[Opening DATA TO USE section]
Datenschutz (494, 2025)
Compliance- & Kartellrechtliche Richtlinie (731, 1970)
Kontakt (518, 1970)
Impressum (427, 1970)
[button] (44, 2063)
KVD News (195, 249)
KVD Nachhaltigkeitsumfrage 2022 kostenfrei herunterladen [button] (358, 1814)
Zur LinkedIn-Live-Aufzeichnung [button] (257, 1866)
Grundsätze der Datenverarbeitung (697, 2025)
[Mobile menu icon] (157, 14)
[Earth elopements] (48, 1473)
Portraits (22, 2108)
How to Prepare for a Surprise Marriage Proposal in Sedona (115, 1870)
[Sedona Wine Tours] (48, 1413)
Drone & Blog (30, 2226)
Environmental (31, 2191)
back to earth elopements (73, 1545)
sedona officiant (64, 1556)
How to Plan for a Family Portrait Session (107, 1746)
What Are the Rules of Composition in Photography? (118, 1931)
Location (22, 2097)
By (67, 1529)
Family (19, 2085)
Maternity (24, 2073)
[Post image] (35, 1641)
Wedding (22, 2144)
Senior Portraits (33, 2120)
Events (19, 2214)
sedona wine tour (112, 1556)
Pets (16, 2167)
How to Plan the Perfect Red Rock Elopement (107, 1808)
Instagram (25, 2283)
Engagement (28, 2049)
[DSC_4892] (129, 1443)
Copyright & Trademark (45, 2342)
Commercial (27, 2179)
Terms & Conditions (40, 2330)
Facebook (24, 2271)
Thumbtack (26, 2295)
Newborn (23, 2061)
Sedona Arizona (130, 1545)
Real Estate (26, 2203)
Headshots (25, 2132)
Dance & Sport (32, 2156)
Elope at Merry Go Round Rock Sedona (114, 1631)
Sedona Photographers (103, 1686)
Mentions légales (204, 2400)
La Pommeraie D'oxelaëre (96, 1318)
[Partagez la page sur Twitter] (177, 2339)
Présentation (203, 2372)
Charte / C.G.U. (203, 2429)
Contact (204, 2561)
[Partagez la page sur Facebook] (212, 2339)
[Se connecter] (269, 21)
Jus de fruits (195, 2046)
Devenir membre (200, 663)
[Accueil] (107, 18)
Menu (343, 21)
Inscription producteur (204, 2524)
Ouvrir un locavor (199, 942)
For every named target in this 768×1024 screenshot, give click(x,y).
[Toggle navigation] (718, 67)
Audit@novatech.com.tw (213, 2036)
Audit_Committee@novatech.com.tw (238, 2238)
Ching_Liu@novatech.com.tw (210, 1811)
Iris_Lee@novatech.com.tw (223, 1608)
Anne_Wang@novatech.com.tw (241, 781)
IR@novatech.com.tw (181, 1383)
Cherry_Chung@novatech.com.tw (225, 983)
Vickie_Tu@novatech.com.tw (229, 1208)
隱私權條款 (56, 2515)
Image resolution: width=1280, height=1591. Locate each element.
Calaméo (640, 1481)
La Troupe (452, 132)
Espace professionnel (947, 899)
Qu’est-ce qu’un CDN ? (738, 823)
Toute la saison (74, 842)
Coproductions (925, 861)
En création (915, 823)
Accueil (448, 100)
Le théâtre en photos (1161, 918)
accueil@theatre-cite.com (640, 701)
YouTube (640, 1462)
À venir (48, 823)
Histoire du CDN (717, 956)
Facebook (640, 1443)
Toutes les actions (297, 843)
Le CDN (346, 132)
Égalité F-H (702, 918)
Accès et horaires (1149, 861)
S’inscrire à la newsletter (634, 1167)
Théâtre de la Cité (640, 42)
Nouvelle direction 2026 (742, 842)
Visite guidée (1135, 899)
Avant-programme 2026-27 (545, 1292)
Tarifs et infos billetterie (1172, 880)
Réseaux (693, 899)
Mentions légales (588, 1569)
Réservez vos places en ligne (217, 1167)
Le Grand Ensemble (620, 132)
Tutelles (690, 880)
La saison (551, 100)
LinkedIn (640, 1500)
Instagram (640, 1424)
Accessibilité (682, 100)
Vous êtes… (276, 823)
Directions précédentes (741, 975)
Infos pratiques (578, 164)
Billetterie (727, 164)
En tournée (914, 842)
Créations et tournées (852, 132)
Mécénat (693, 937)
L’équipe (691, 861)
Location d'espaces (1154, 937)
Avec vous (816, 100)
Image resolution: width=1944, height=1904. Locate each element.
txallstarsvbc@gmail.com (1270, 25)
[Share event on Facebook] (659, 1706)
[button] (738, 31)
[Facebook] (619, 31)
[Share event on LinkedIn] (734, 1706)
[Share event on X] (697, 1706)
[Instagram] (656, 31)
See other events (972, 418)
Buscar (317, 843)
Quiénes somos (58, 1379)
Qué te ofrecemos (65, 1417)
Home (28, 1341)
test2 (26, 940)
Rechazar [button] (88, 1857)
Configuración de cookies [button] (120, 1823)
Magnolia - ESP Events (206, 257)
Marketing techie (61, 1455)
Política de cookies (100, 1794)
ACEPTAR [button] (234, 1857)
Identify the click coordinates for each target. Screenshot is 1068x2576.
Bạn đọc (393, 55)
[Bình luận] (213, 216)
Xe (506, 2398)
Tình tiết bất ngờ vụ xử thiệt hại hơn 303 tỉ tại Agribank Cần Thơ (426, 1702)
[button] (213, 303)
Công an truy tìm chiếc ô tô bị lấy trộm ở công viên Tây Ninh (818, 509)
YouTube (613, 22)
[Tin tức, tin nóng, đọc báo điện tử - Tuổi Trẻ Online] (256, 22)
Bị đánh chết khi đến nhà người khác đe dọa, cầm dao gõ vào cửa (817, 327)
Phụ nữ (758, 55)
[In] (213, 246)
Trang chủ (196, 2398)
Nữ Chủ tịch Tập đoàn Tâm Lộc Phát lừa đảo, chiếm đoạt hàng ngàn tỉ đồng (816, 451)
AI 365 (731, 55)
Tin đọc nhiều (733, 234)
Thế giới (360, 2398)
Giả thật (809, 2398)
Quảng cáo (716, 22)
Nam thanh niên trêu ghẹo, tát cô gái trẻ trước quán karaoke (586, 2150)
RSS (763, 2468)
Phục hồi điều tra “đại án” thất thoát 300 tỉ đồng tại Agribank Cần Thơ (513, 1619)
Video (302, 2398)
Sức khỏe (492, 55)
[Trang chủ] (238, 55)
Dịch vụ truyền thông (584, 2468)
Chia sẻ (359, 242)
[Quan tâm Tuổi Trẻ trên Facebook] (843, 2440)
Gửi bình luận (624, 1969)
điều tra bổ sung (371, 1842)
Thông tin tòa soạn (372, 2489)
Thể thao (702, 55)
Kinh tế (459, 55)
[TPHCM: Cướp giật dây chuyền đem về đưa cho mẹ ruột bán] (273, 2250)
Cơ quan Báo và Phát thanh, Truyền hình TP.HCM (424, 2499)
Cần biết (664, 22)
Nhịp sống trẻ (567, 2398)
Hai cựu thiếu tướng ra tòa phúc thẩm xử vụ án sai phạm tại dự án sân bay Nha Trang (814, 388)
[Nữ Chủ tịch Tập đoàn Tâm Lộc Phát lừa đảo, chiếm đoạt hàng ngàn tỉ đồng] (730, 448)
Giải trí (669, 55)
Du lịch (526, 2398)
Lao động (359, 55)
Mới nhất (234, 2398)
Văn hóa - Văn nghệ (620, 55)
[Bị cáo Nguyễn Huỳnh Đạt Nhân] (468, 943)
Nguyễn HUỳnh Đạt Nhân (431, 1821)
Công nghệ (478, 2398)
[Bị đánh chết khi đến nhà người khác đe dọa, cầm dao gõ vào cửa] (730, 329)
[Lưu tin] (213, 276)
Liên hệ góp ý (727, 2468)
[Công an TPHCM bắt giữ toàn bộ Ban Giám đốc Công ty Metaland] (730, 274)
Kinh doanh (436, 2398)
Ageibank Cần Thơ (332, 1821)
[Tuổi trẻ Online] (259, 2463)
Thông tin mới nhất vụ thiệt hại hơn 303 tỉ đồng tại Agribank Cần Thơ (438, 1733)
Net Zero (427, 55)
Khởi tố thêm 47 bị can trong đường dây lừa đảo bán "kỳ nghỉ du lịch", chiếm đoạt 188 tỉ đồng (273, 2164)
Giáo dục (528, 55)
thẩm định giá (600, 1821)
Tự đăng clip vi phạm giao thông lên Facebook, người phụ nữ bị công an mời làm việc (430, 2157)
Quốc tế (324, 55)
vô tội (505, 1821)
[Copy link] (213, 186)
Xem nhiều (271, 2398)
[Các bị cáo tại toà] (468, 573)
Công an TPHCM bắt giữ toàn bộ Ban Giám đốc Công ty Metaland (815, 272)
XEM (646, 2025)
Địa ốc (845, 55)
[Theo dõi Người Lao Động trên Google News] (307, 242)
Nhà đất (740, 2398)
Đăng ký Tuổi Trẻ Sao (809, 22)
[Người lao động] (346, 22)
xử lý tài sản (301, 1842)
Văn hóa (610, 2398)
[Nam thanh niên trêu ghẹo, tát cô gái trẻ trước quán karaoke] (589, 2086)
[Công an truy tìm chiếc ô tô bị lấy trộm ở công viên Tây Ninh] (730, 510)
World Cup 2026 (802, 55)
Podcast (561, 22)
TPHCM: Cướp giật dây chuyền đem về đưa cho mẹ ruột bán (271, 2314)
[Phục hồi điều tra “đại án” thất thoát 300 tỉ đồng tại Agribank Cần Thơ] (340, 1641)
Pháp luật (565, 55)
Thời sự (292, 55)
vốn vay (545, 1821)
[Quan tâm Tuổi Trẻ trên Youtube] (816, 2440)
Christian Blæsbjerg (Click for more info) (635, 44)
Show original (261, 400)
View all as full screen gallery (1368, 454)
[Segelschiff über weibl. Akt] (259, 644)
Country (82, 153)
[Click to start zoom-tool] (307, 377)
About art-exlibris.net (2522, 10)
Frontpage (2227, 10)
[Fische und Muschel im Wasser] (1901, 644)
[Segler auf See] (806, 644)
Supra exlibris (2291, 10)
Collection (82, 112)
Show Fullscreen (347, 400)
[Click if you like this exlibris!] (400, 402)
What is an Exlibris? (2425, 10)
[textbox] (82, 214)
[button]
[Closing DATA TO USE section]
TASK PROMPT:
Reproduce only the lines above, starting at the line with "Ching_Liu@novatech.com.tw (210, 1811)" and ending at the line with "Le théâtre en photos (1161, 918)", exactly as written.

RESPONSE BOX:
Ching_Liu@novatech.com.tw (210, 1811)
Iris_Lee@novatech.com.tw (223, 1608)
Anne_Wang@novatech.com.tw (241, 781)
IR@novatech.com.tw (181, 1383)
Cherry_Chung@novatech.com.tw (225, 983)
Vickie_Tu@novatech.com.tw (229, 1208)
隱私權條款 (56, 2515)
Image resolution: width=1280, height=1591. Locate each element.
Calaméo (640, 1481)
La Troupe (452, 132)
Espace professionnel (947, 899)
Qu’est-ce qu’un CDN ? (738, 823)
Toute la saison (74, 842)
Coproductions (925, 861)
En création (915, 823)
Accueil (448, 100)
Le théâtre en photos (1161, 918)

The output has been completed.